En un mot, avec Hesse, celui qui « sait » et qui par complaisance se tait ou détourne la vérité est un criminel.
L'Esprit n'est donc pas au dessus des lois, l'Esprit ne répond qu'à une seule loi : la vérité.

«  Dans le commerce dans la politique et un peu partout à l'occasion, faire d'un U un X peut passer peut-être pour un exploit et un trait de génie, chez nous jamais»

( Je traduis pour les anciennes générations : « Faire passer le cul de sa grand mère pour une tasse à café » ou «  c'est pas parce qu'on écrit Bénédictine sur les chiottes que ça en est », ça, ce n'est pas possible pour pour ceux qui se veulent faire de l'Esprit.
Du fric, des compromis, oui mais point d'Esprit.
Les mains pleines ont cette particularité : elles sont le plus souvent très sales. On réfléchit très mal quand on a les mains pleines. C'est comme la parole et la bouche. C'est au delà de la politesse. C'est physiquement intenable. Et là, c'est volontairement que je me refuse à toute fermeture de parenthèse.

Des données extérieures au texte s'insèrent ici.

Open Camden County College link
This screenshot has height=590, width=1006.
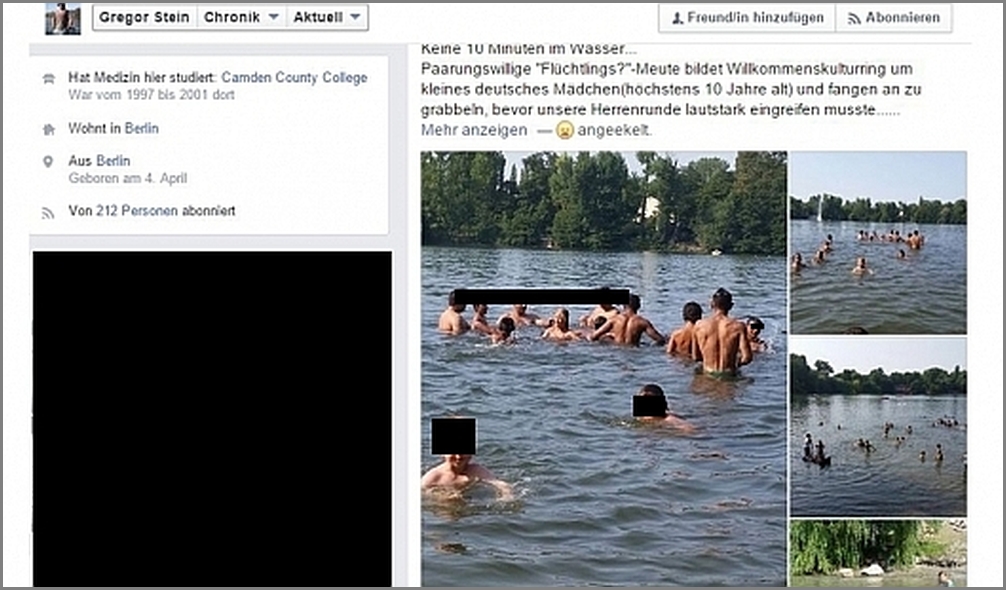point(294,78)
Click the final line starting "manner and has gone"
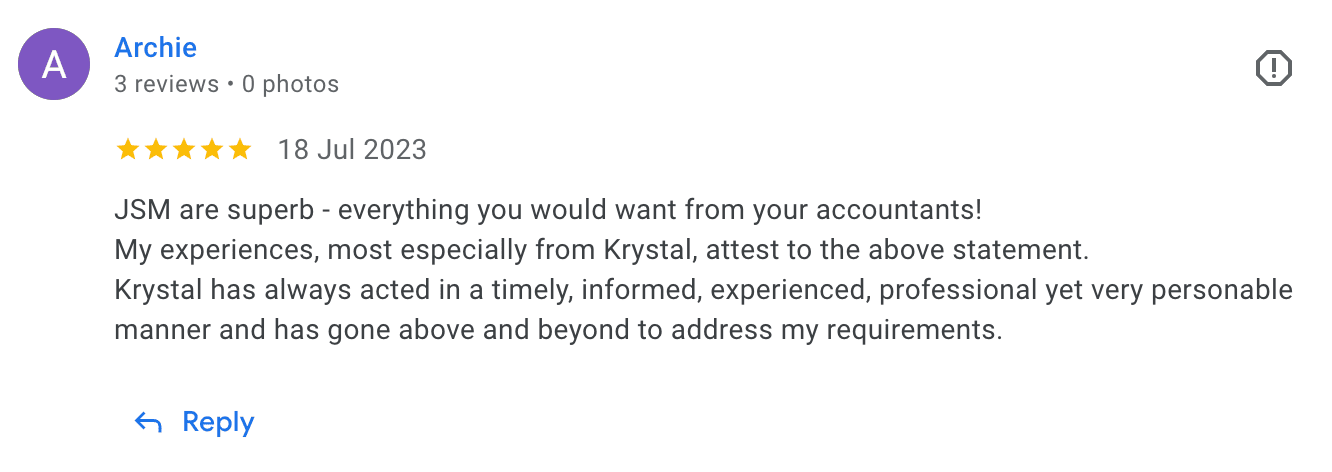 point(558,329)
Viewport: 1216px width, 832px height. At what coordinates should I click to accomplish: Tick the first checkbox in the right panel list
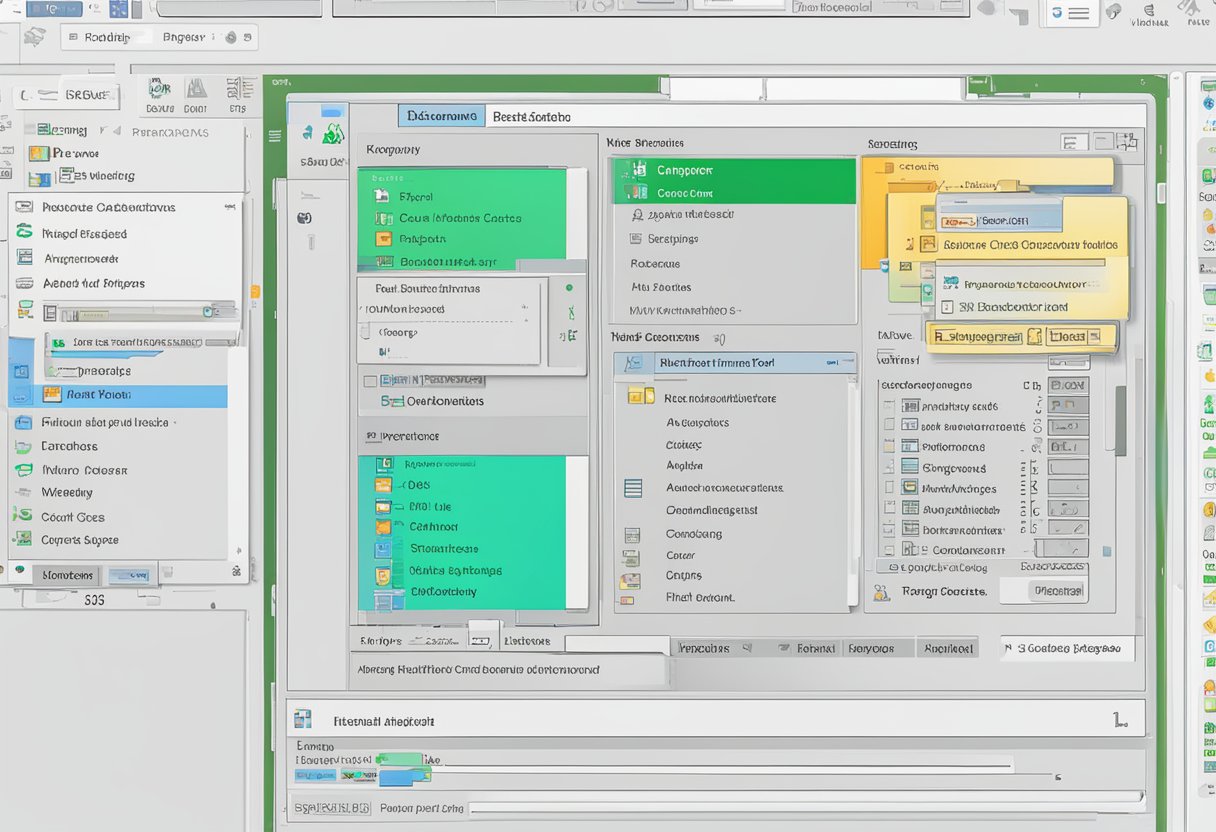[889, 406]
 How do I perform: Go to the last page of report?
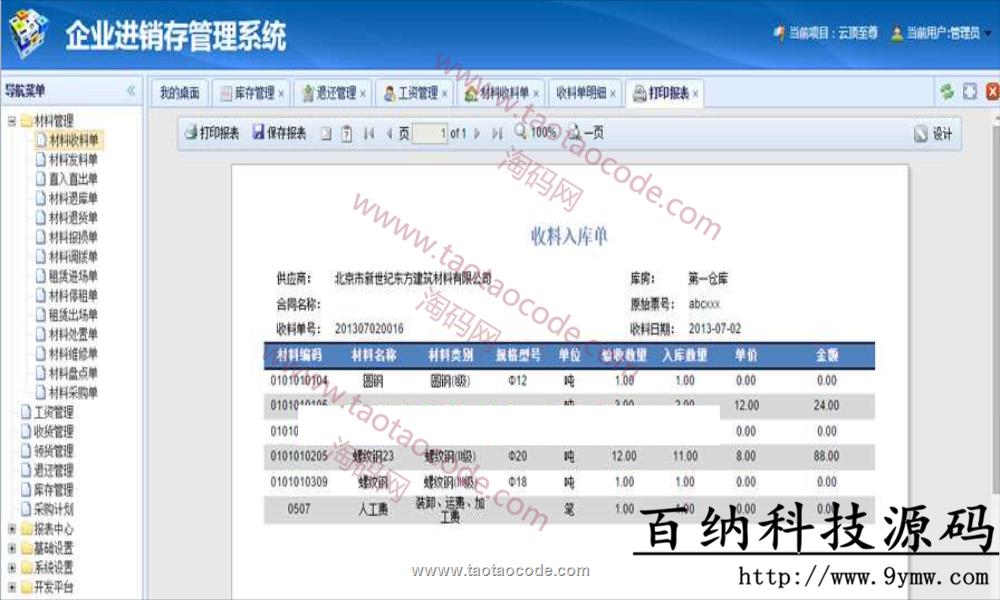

« Des périodes de terreur et de très profonde misère peuvent survenir. Mais s'il doit y avoir encore un bonheur dans la misère, ce ne peut être qu'un bonheur de l'esprit, orienté, dans le passé, vers le sauvetage de la culture des époques antérieures, et pour l'avenir, vers l'affirmation sereine et persévérante de l'esprit, dans une ère qui sans cela risquerait d'être entièrement vouée à la matière.»
Et la matière sans la lumière, c'est comme la couleur : elle n'existe pas.

« Le jeu des perles de verre » ce n'est pas un roman, c'est un engagement.
La partie est engagée. On peut la remporter. Il suffit de tous y participer.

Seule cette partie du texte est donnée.